RECORDS FOR THIS EXERCISE ::
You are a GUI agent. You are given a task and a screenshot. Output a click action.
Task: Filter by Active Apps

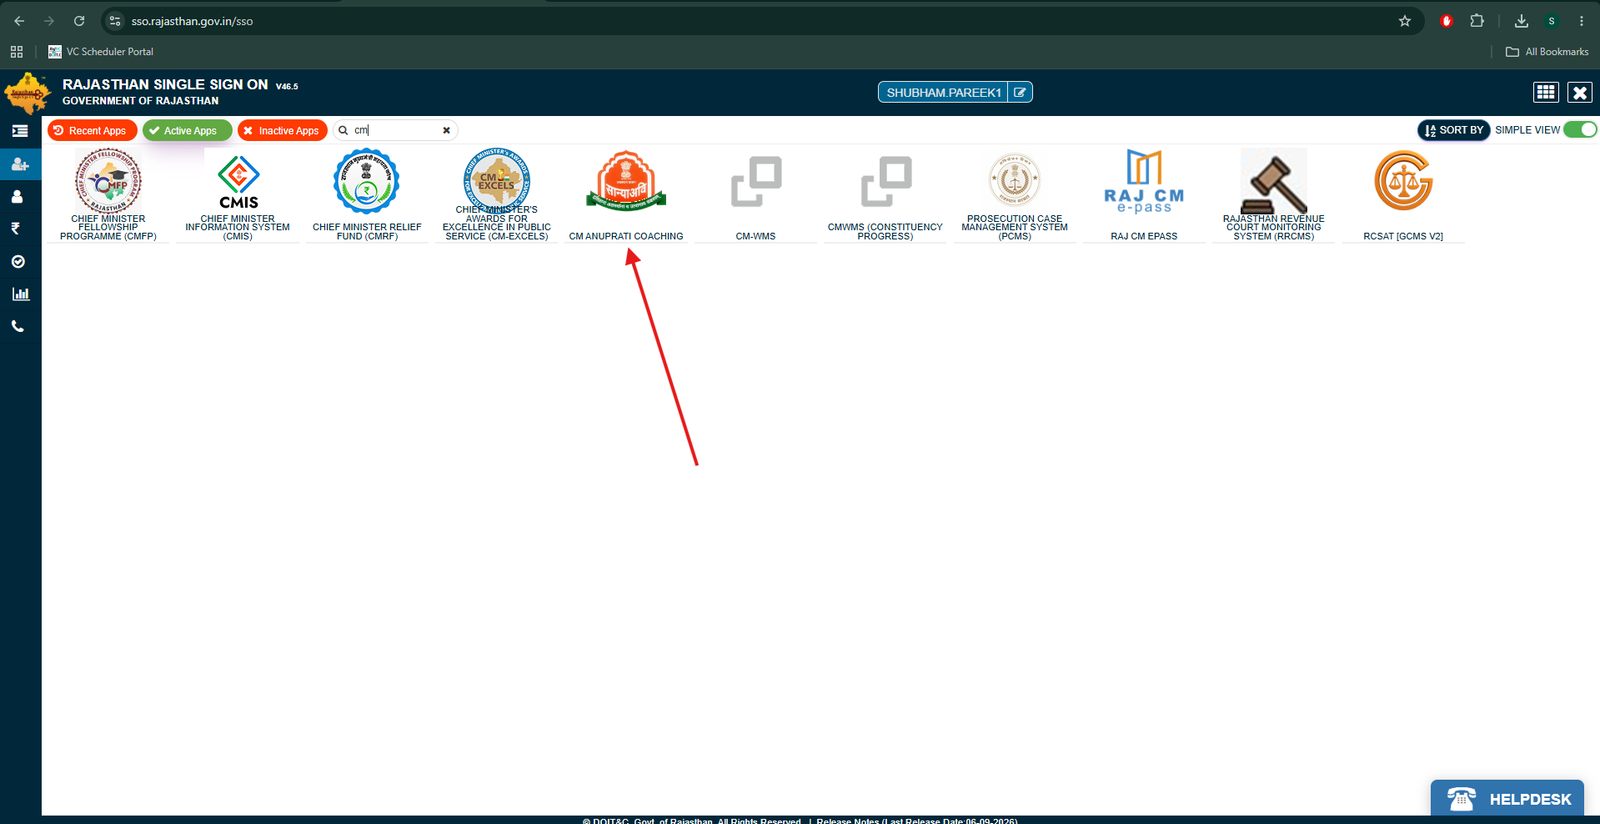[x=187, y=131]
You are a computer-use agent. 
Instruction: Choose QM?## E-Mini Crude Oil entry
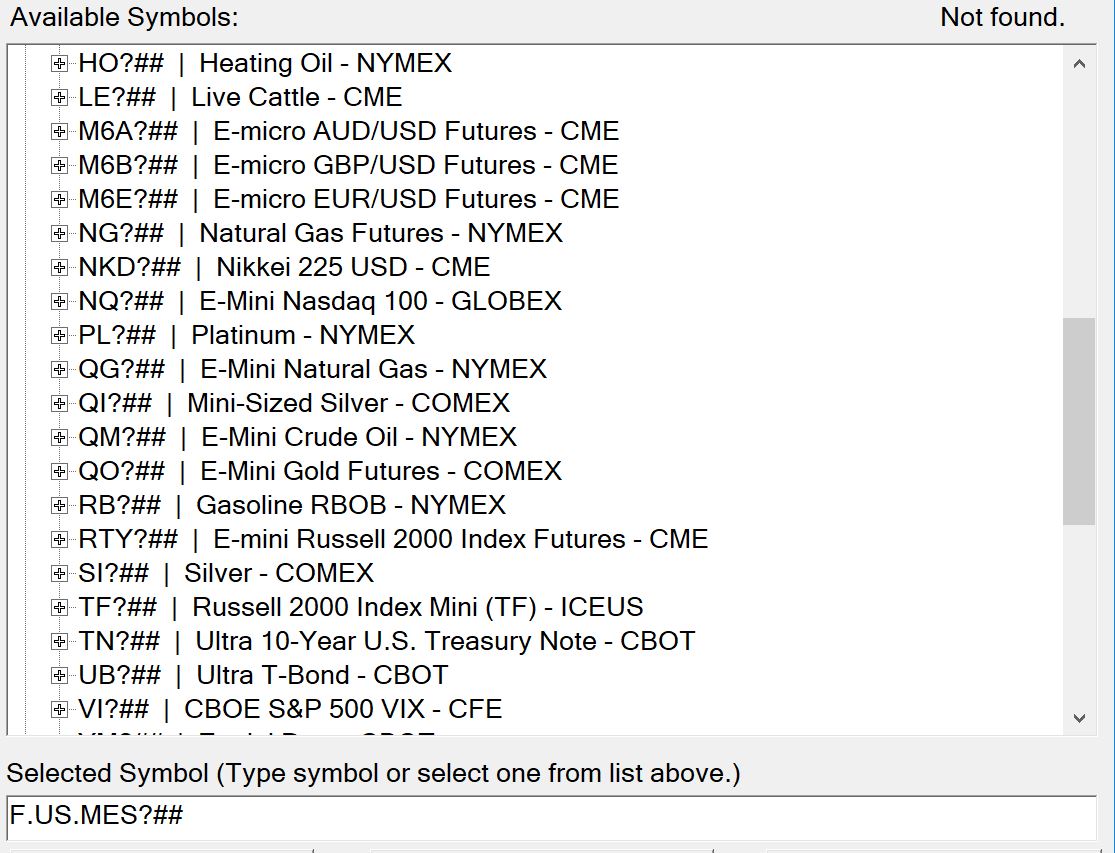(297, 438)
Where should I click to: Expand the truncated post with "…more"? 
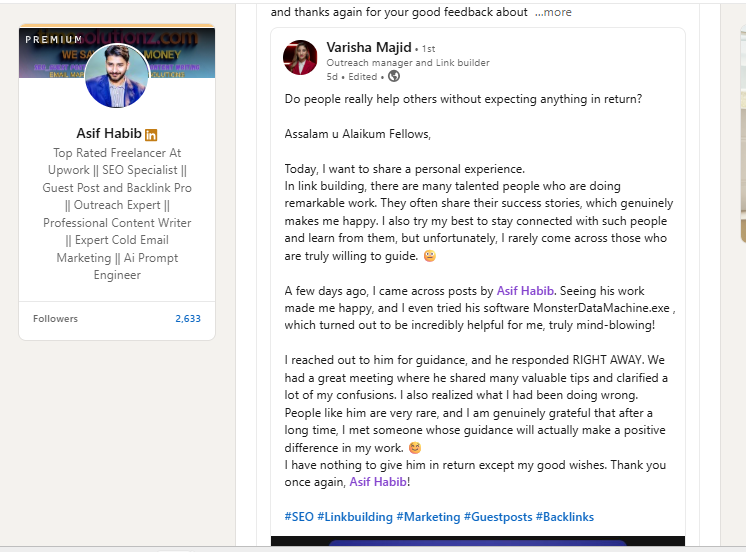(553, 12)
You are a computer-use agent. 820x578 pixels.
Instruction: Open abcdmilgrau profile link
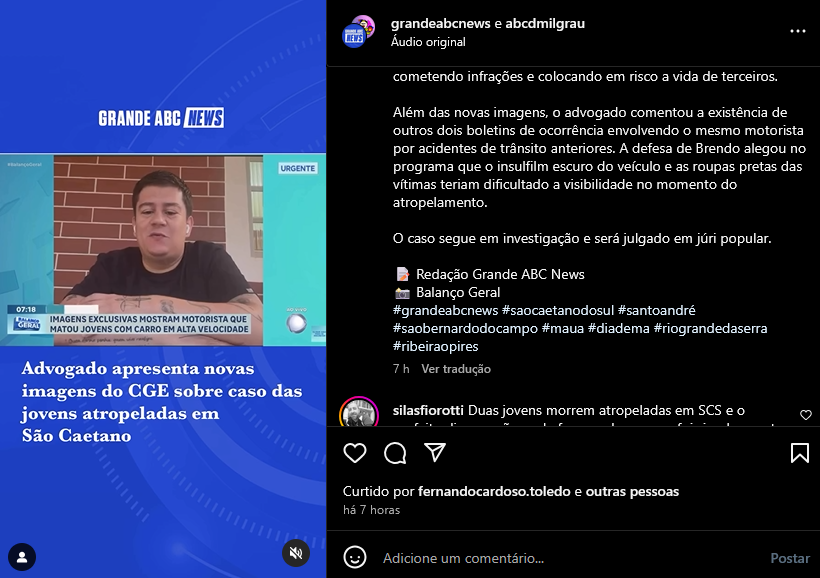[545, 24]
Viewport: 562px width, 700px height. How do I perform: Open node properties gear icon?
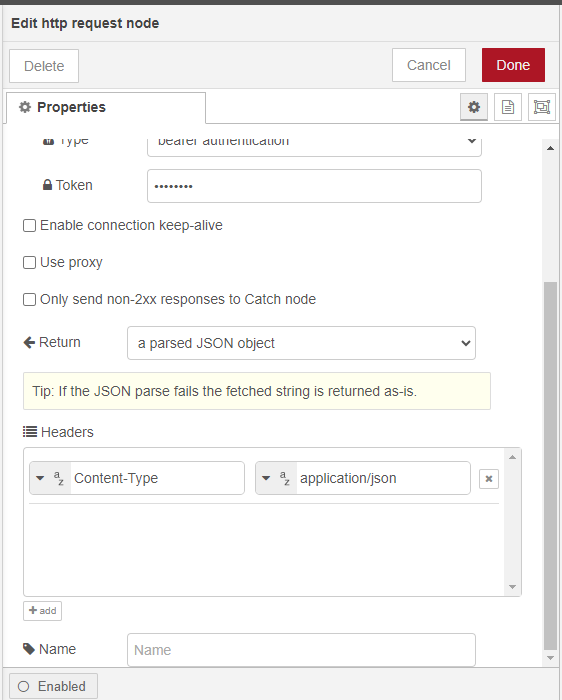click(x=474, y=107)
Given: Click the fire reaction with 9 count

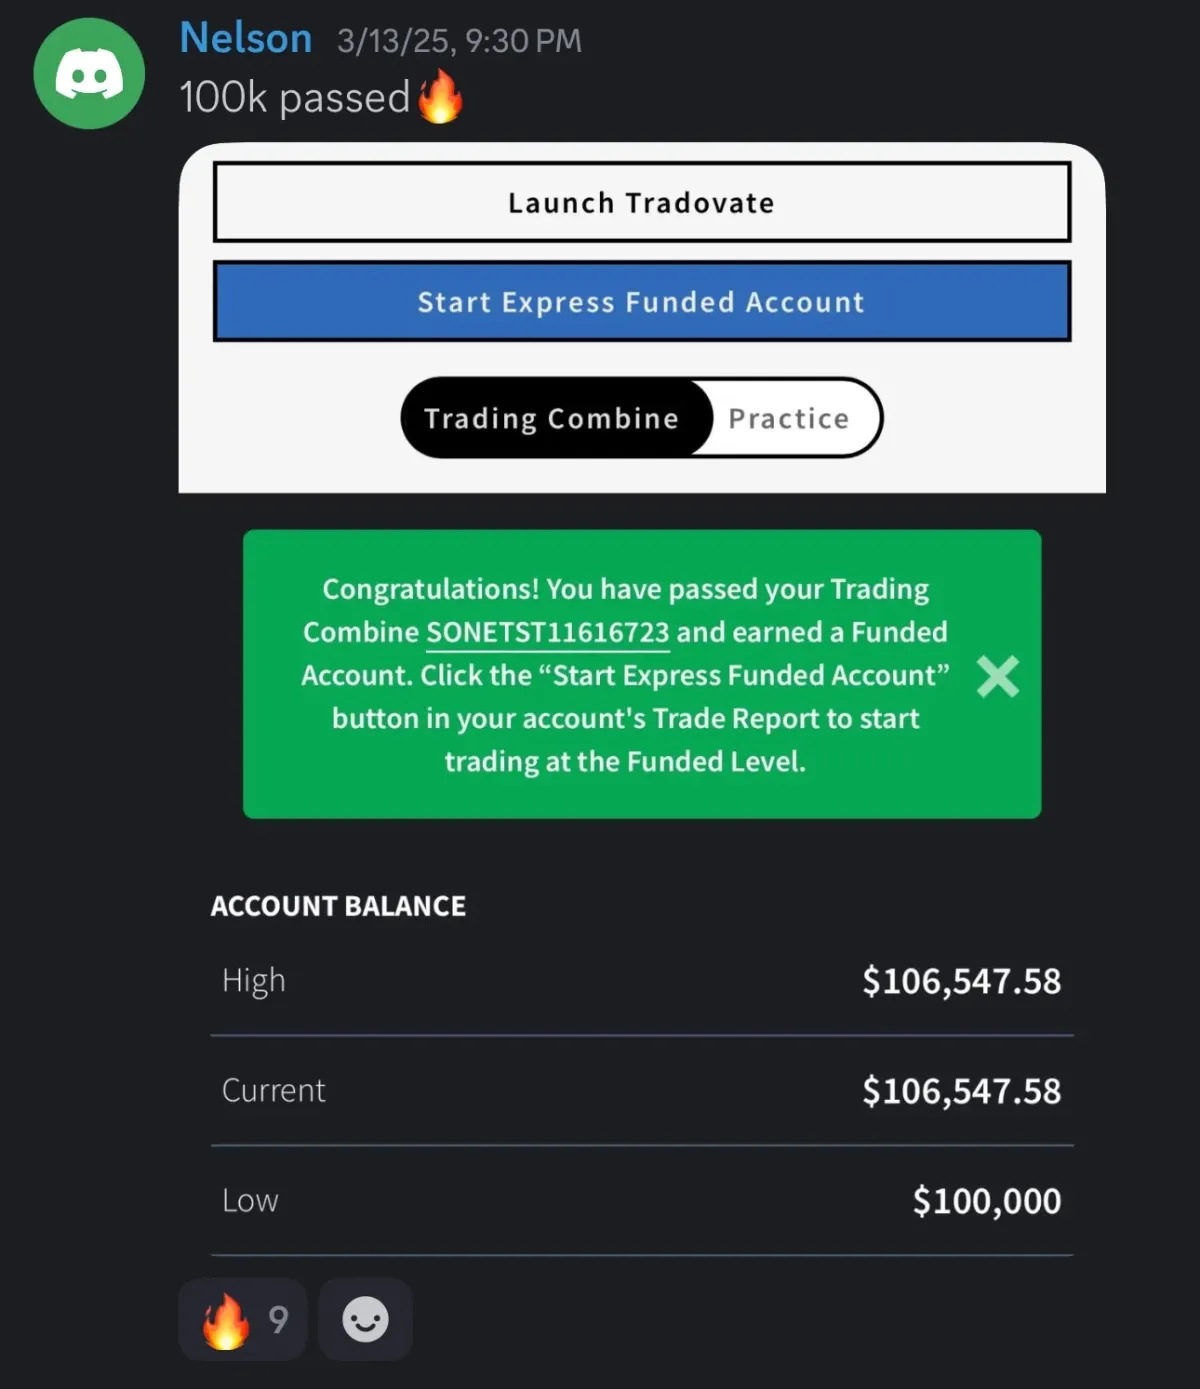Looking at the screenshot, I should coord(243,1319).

REQUIRED WORK :: Exact reproduction of the entries above is required, with pictures excluded.

EXERCISE RESPONSE ::
You are a GUI agent. You are given a task and a screenshot. Output a click action.
Task: Filter by Active Apps

[x=187, y=131]
You are a computer-use agent. 
Instruction: Choose QM?## E-Mini Crude Oil entry
(297, 438)
Where should I click to: Expand the truncated post with "…more"? 
(553, 12)
You are a computer-use agent. 820x578 pixels.
Instruction: Open abcdmilgrau profile link
[545, 24]
Viewport: 562px width, 700px height. How do I perform: Open node properties gear icon?
click(x=474, y=107)
Given: Click the fire reaction with 9 count

Looking at the screenshot, I should coord(243,1319).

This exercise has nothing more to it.